I have a confession to make: I had already planned a neat conclusion to this post before I generated the graph. I had previously run this test and I knew that the writeback wasn’t a major part of the overall performance. However, I figured a graph would illustrate the point better so I captured new numbers. Since the last time I had run the test, I had added a new queueing model to the software engine, which has apparently changed the behavior.
I also admit that my first temptation at seeing these unexpected results was to ignore them and stick with my original plan. However, that is ironically contrary to the point that I’ve been making so far. To be objective, it is critical to observe the data and draw conclusions from it, rather than to start with a conclusion and try to make the data fit it.
The first step was to profile the two instances by function:
The graphs are mostly the same except for two functions. FillRects takes less time when writeback is disabled. That makes sense and is what I was expecting: this is the place where we actually store most of the computed pixels to the frame buffer. The performance improvement is relatively small on the whole, which is also what I originally suspected. The largest increase in time is in Spinlock.
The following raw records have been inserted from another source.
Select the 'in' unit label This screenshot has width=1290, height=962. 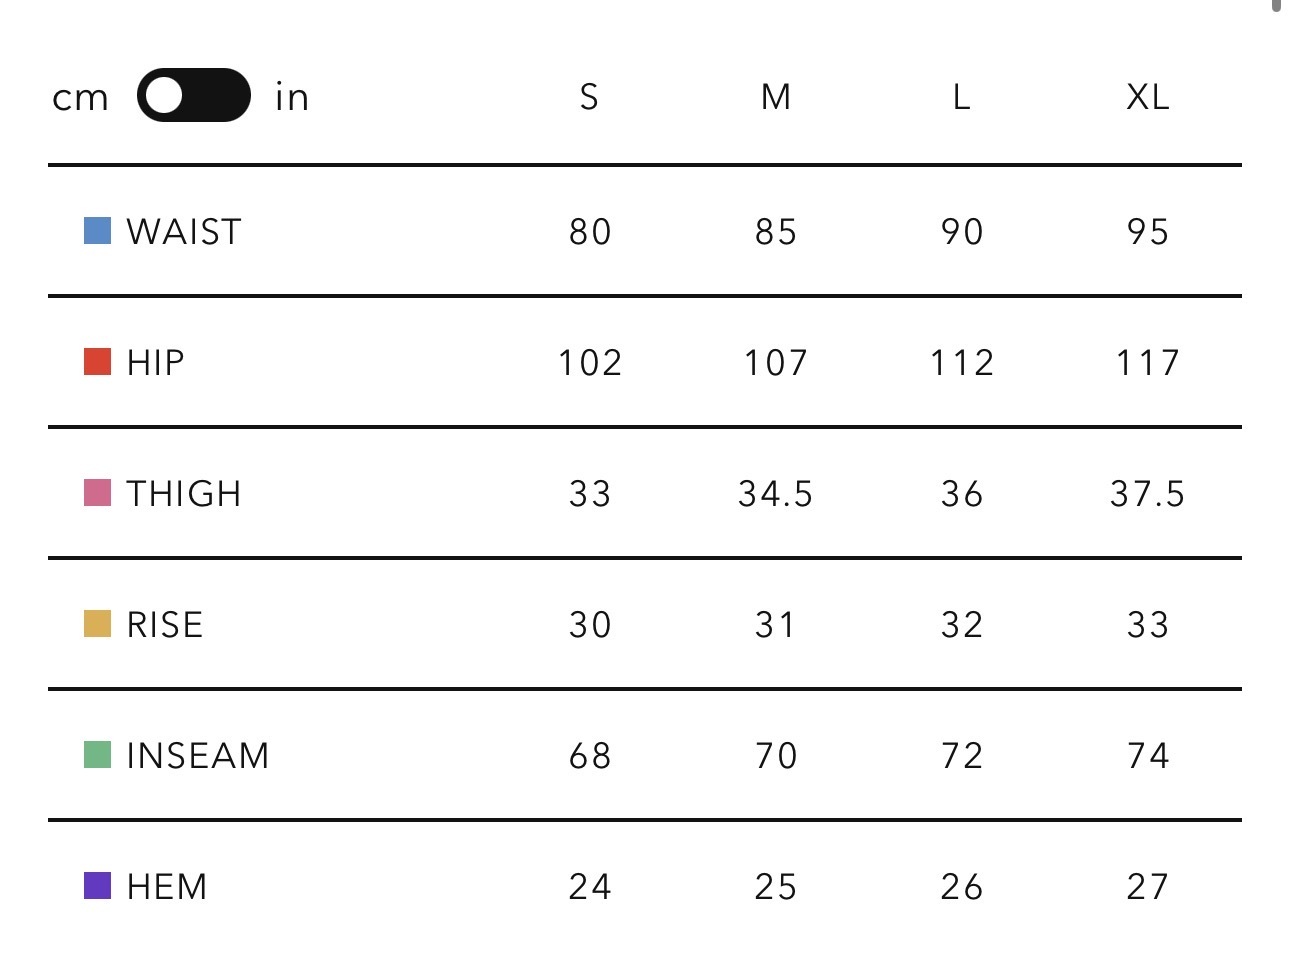(x=292, y=97)
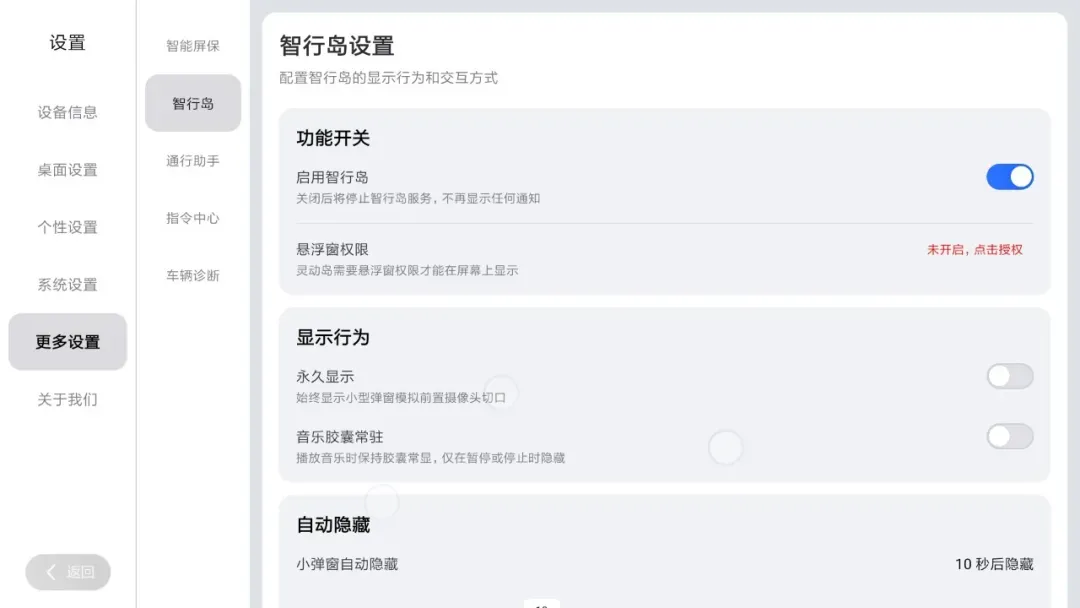Go to 桌面设置 in the sidebar
The image size is (1080, 608).
click(x=67, y=170)

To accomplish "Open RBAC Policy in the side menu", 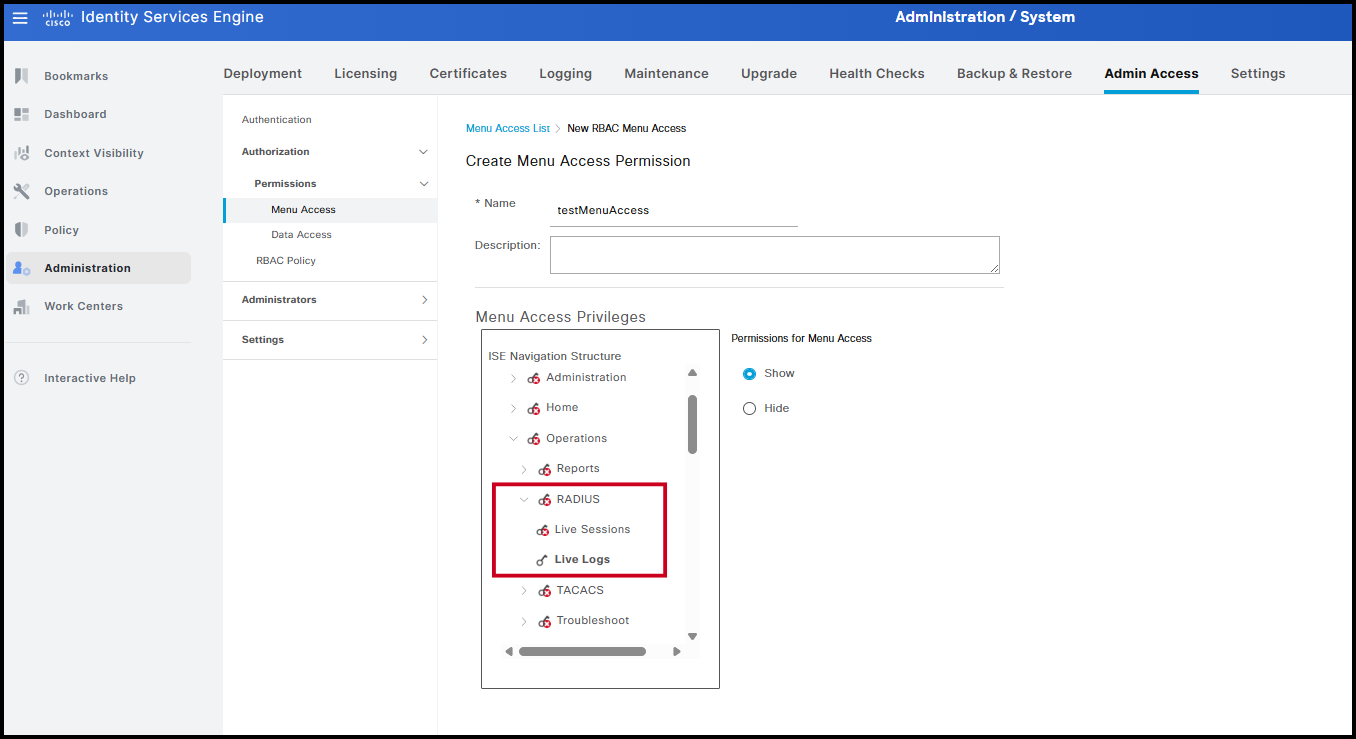I will click(286, 260).
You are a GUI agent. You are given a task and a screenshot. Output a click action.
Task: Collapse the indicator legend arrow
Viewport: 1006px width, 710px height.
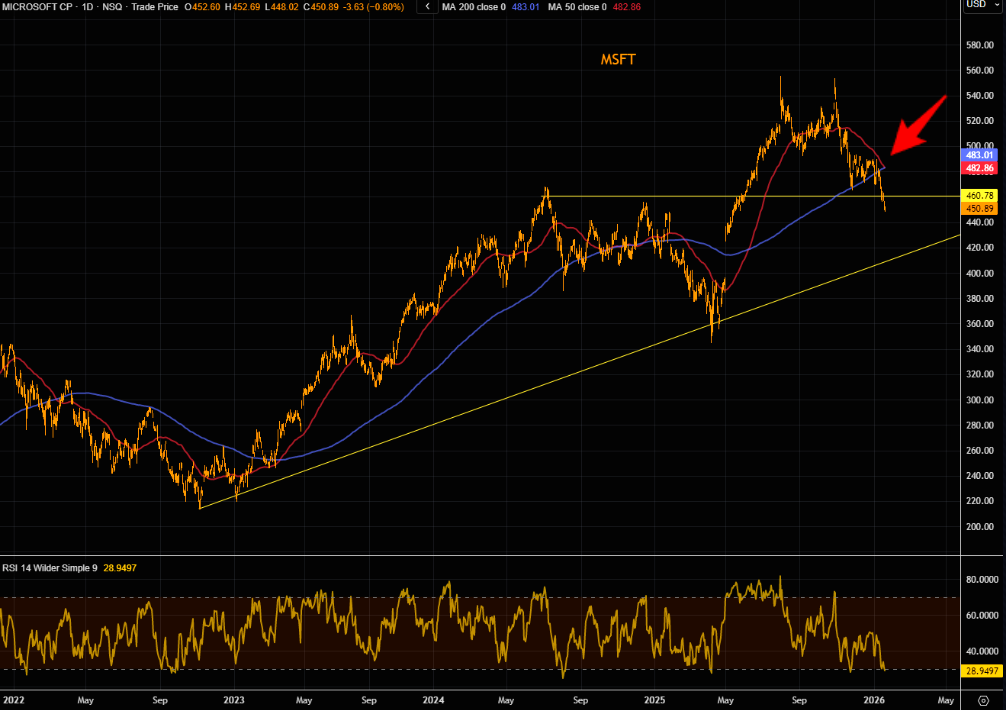click(428, 6)
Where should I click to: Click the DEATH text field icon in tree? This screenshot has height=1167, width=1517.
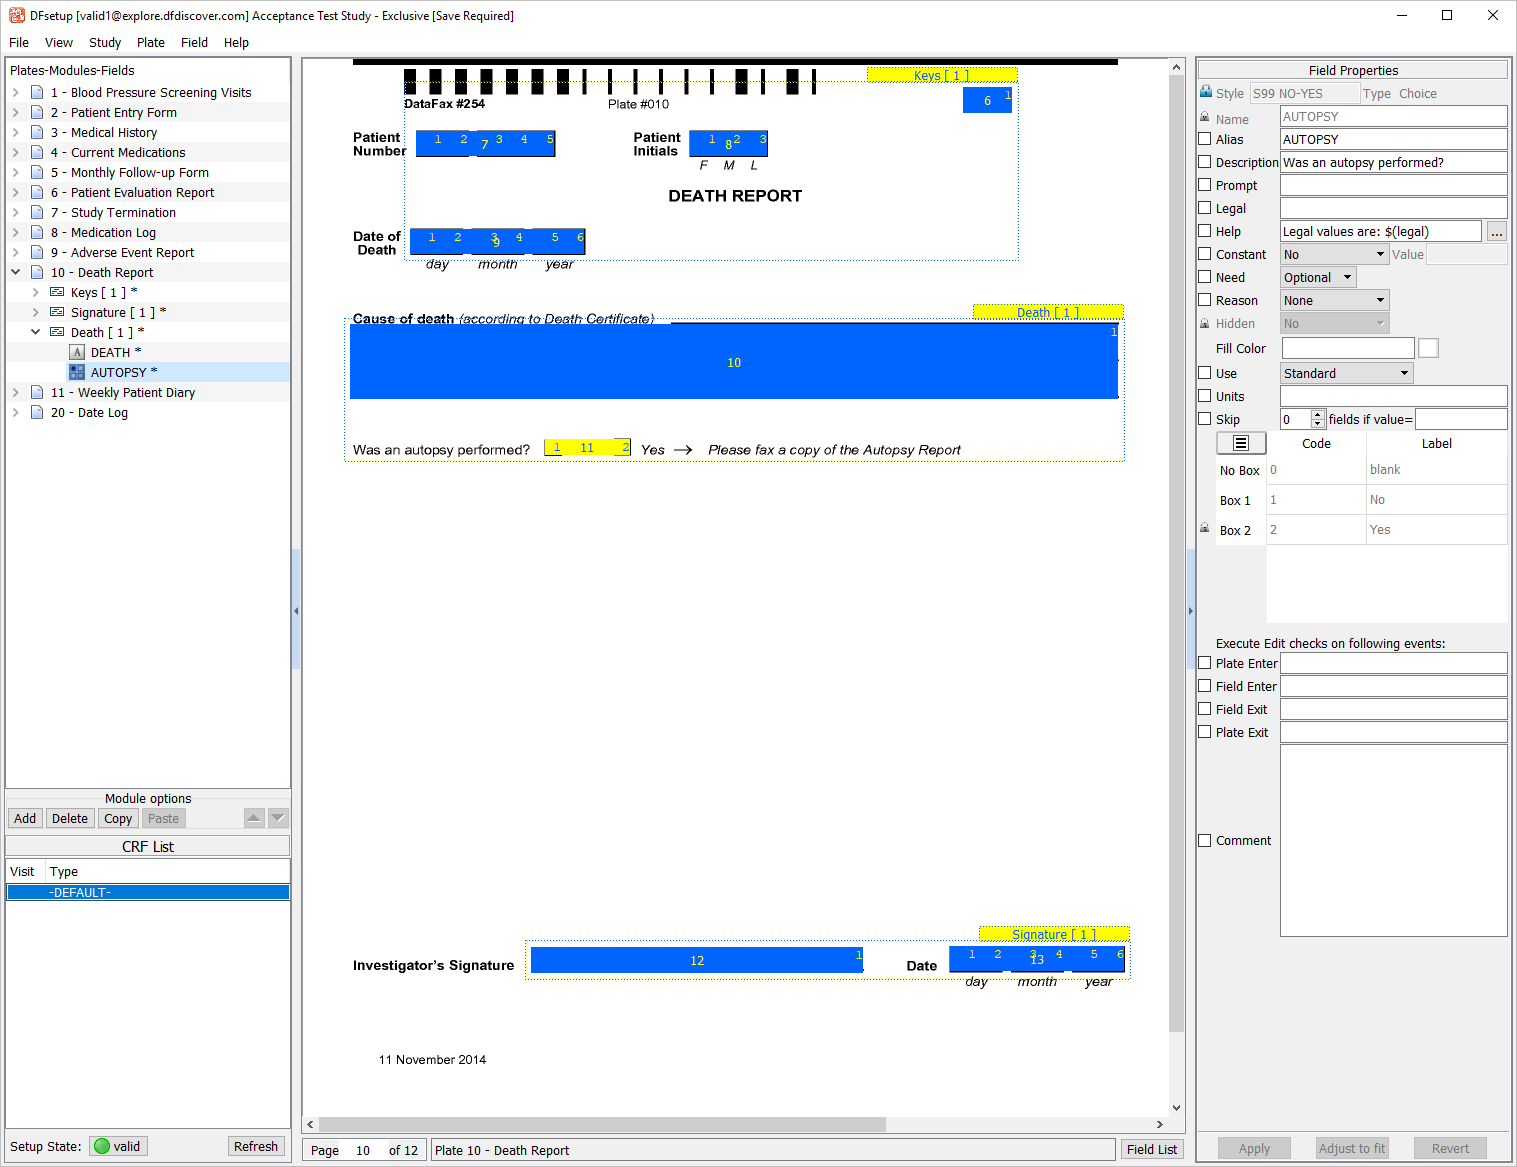tap(77, 352)
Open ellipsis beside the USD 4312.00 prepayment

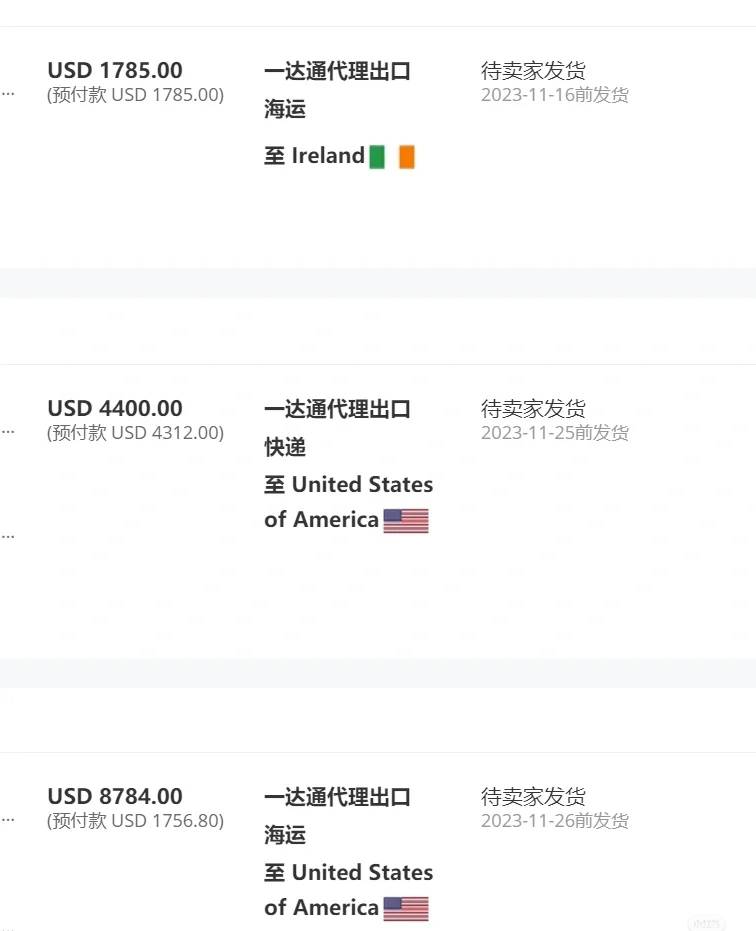point(8,432)

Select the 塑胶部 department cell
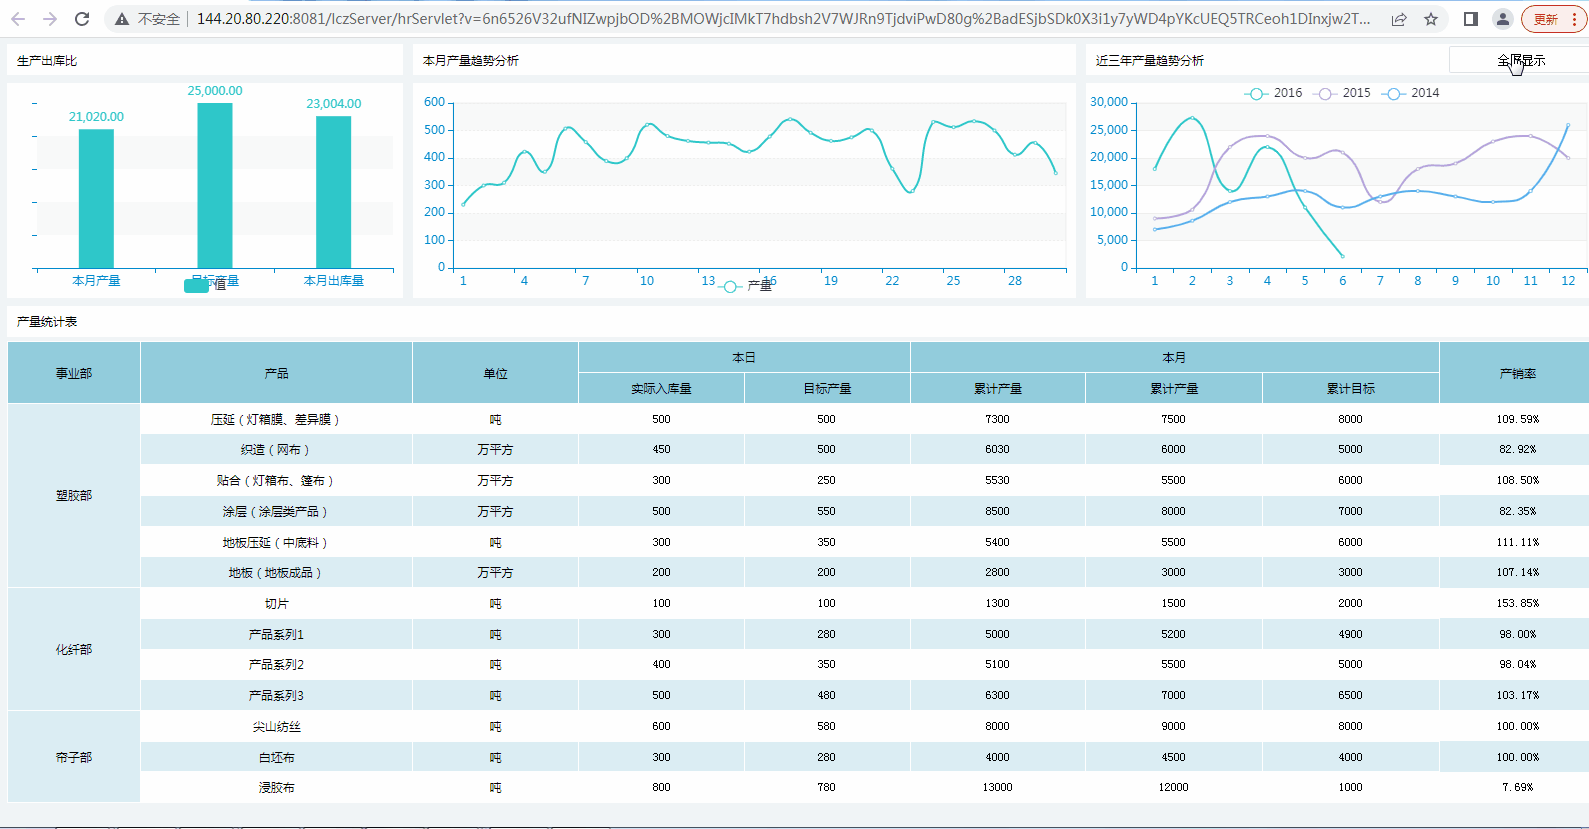[x=74, y=495]
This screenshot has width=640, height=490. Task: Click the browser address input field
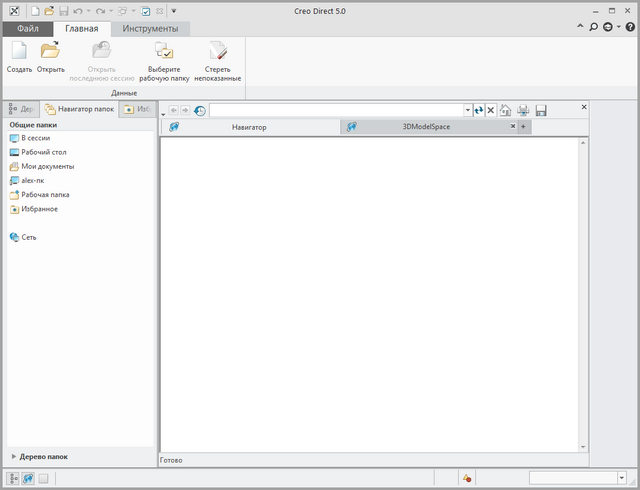(335, 110)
It’s clear that decreasing the time between lock acquisitions has increased the locking overhead.
My original intuitive assumption that removing the write would speed up the program was incorrect. I’m normally used to thinking about contention on single or multi-processor systems with blocking primitives like semaphores. Although lock acquisition overhead is not insignificant, the cost of contention is mainly reduced parallelism. However, the difference in this architecture is that all of the strands are busy waiting, and that the act of waiting steals cycles from the active strand since they share the pipeline. In this case, less [work] is actually more. The result made total sense once I thought about it a minute, but only measuring and seeing the anomalous result caused me to slow down and do that. If there is a moral here, it is probably this: if you’re not sure, measure. If you are sure, it still probably doesn’t hurt to measure and verify your assumptions.